Leon i noticed the same thing. I had employee of the walmart up the road in charlottesville coming to my meat dept every day still wearing their work cloths.
AP the Labor is the same...that was the BIG point that we made in the meeting. You're paying us to cut...and we're sorting case ready. They still pay a cutter and wrappers...why not use us?
If they take steps toward promoting cutting as a stable field...I think they would find the shortage of good cutters start to disappear as well. There's alot of us graduating college only to find that it aint as easy as they tell ya!
I for one would like to see the Elimination of pre cut pork and prepack grinds. Our sales have been ok with it but the shrink is absurd. Something like 4 to 8 % loss. Before its was like 1.5 %. And store cut looked better.what affects one division will soon spread to the others.
A floater came in today, and we were talkin about it. Most of the smaller shops in my area are doing the same thing. The ones with the lower shrink numbers anyhow. We're running 4-5%. Pretty sure that'll be headin down. Stuff that usually sits was flyin out today. Some customers actually commented on how much fresher the grinds looked.
Hopefully the higher ups are takin notice and take the right course of action.
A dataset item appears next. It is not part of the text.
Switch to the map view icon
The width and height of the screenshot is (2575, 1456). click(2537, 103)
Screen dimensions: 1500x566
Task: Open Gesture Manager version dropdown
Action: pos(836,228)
What kinda volume you guys do? One of the reasons we're confident we can pull it off is it's a fairly slow shop. Me and the head guy are both used to higher volume, so it's really no big deal to cut/grind everything.
We are a 30 to 40k shop. Sometimes we will have a 28k week. There is no service case of any sort. We make our sales in quality and variety as opposed to volume. There is no " hunk and chunk" cutting allowed. I'm the only cutter with day off coverage.
Bout the same volume as us, we have a service case though. I think the potential is there for more sales. There was about 3 months where there was a guy runnin the place that just didn't care. Pretty sure he drove away alot of business. We were told that there would be 2 or 3 days at a time where the guy didn't cut a single piece of meat.
i remember in the mid 80's our contract was up and we ok'ed a strike we were still working as they worked on a contract so they brought in case ready beef ,pork.Well 5 days latter when they had boxes of green steaks bad pork chops and each of the 4 stores lost 18k to 20k they ok'ed the contract.People want to see us cut there meat grind there burger.
In the mid-90's case ready really started making it on the scene in the major chains I was working for, Nash-Finch and Hy-Vee. Actual meat cutting jobs went out the door. You essentially became a glorified meat clerk. I managed the service case at Hy-Vee for about 2 years. It was all tube grind and all the meat we cut was portion cut, which I think is bogus unless you're in a really tight financial spot. No bone in cuts all boneless. The younger 'cutters' were clueless as to where each cut came from on the animal and how to cook the meat. It's turning around now though, people want to know where their meat comes from and how to prepare it. They also don't want the prepacked stuff that's pumped full of junk. Meats meat and a man's gotta eat!